The walking today was through loads of green Galician lanes most of which were lined with dry stone walls.
But has anyone ever seen ones with these door like stones in them?

From there it was out in the open for a couple of kms until I reached Portomarin.

This is a new town built since 1961 when they damned a river and drowned the old town. The approach is no like anything I have walked into before and it was a very nice place for my third sangria afternoon of the camino, with Shirley and Tony the kiwis.


Later found a great spot for dinner with wonderful views out over the river.

Triacastela to Sarria

Last night was very sweet in its own Camino way. I wound up in a small room with Nell from England, Dave from Australia a trolley puller from Holland (he had pulled his trolley from home!) and an old Spanish couple who curled up together (in their separate bags) on  bottom bunk.

I had been warned that because all you have to do to get your Compostela is to walk the last 100kms and because Sarria is 115km and an easy hub from other parts of Spain, that there would be a press on accommodation. Also that I was likely to see a huge influx of overly fresh and loud pilgrims at this point. Both were true. For the first time since week one I saw people wearing jeans, carrying umbrellas on their packs and smelling of aftershave.
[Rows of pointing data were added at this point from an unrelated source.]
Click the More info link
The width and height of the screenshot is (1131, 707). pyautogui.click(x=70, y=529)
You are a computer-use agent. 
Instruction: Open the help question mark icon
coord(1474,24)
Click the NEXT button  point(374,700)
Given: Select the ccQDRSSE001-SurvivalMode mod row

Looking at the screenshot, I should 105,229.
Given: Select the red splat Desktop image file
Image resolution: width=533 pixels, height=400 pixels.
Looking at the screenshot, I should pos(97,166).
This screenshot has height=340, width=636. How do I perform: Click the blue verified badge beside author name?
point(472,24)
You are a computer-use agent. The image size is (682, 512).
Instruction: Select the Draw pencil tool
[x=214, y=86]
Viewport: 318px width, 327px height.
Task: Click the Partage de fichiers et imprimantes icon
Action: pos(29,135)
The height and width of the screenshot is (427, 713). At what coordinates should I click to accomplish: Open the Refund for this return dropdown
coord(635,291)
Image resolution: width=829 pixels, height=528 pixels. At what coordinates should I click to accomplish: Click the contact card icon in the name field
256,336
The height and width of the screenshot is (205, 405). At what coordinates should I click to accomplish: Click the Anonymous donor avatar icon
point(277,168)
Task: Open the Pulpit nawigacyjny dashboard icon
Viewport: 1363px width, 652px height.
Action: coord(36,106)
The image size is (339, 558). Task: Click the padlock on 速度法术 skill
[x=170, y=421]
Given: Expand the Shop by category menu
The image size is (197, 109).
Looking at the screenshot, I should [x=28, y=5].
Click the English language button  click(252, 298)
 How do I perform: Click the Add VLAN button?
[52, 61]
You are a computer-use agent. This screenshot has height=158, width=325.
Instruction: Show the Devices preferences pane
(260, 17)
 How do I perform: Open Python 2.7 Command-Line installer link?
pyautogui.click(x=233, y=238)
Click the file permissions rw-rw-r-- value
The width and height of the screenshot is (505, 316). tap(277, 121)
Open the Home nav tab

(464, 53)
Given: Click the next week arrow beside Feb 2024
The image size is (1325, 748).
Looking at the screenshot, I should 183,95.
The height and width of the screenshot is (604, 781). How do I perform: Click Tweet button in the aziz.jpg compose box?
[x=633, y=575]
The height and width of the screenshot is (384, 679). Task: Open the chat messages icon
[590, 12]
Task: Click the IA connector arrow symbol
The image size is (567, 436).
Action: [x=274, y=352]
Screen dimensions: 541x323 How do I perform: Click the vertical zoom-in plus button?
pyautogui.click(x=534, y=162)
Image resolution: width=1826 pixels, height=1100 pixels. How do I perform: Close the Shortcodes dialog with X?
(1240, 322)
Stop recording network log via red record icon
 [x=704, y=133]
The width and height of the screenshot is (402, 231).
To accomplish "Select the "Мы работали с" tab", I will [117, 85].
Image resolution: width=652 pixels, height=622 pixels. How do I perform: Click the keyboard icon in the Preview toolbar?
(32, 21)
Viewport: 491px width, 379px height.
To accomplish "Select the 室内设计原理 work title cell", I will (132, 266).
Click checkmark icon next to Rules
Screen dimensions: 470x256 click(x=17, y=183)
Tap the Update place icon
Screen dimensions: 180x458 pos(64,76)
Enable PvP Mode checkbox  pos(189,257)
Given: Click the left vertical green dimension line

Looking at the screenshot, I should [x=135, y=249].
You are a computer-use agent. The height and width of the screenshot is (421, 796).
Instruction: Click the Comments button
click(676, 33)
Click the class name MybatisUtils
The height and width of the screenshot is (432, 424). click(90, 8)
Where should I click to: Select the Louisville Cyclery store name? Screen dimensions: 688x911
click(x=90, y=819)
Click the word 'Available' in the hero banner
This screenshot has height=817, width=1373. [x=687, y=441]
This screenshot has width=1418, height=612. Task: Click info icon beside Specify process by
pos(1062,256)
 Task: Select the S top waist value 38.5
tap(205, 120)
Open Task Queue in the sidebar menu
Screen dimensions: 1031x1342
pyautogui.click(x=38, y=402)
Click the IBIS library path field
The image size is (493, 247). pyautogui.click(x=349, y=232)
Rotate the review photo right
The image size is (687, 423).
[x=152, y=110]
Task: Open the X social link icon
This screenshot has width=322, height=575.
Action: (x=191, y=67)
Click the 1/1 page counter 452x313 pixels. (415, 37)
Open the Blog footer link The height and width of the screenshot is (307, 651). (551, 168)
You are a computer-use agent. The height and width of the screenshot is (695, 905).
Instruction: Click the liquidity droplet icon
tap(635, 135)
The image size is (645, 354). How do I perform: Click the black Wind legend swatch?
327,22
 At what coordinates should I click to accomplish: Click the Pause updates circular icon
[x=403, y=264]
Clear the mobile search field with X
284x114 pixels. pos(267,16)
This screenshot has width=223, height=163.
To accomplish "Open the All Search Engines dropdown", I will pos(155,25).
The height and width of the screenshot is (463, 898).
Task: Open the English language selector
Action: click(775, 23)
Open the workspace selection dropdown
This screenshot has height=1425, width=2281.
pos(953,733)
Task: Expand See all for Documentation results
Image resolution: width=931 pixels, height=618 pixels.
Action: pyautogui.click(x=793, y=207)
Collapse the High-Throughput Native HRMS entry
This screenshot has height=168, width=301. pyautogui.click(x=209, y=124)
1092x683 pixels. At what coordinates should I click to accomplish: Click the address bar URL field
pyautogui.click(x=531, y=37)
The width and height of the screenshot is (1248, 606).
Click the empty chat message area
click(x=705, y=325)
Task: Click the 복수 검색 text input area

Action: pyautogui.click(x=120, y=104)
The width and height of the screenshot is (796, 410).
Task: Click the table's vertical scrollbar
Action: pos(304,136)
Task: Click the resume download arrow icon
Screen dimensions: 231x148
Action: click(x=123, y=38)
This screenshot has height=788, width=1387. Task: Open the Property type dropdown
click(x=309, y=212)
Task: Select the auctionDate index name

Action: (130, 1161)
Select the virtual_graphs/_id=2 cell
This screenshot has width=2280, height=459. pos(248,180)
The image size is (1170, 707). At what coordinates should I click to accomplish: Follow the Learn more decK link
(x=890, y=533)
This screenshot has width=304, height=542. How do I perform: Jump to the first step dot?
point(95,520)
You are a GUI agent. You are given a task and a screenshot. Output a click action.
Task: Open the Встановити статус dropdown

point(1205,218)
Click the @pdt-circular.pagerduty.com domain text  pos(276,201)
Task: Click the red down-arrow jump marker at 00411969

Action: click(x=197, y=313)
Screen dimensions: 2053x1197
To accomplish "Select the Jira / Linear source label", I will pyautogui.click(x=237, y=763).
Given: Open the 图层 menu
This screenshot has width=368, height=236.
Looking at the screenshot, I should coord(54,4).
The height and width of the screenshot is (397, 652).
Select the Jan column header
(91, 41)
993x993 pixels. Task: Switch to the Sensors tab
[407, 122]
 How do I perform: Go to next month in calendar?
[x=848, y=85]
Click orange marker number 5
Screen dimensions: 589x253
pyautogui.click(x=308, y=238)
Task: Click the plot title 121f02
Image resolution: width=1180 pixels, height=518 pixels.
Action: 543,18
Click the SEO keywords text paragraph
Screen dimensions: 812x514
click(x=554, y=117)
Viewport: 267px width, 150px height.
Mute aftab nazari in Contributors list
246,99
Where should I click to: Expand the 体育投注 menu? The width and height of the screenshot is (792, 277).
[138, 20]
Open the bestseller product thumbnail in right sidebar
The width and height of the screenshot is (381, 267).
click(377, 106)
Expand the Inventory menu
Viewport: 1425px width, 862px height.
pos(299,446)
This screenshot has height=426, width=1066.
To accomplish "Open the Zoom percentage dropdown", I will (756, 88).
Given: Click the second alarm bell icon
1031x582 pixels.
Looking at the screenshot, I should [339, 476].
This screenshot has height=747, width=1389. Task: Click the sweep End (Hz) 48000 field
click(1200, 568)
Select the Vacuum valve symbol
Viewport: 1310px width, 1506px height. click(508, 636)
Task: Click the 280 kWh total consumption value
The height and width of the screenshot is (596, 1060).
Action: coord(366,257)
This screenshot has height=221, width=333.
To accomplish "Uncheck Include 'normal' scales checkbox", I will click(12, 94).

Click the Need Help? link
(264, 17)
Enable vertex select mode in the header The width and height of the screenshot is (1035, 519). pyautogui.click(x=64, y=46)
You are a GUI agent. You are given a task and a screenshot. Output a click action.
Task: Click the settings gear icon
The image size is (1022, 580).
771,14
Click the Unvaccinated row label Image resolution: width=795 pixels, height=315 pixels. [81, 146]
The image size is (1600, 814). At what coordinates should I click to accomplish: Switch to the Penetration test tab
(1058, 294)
Despite having pre-booked accommodation in Sarria for this reason I was still woken and ready to go early.


Not long later I found myself walking with Nell and David the rest of the way into Sarria. I was keen to find an internet cafe with a card reader and up load some more photos but it was a mission to find one. Closed for siesta, closed because it´s Monday.... Anyway as you will have seen by the additions I did manage to find one and it was a nice way to spend a hot afternoon (in a dark airconditioned room!)

Then I wandered off to find a nice place to sit and have food and drink. Dave soon wandered by and we had a goog long natter with a couple of Germans who spoke great English. Dave, like many I have met has been stopped in his tracks by tendonitis. People who try to do consistently long days just seem to cave in at some point with foot or leg problems and after 4 days of 35kms per day he had done himself in and was going to have to hole up in Sarria for a few days getting it right.

Luckily for him he had his kindle with him loaded with books. It was my first real look and play with one of thos things as they don't have them in NZ yet. He says now the second generation of them has come out they should work in any country. I think I will wait to have a play with Simon's ipad and make a bit of a judegment call about the next wave of technology I go for.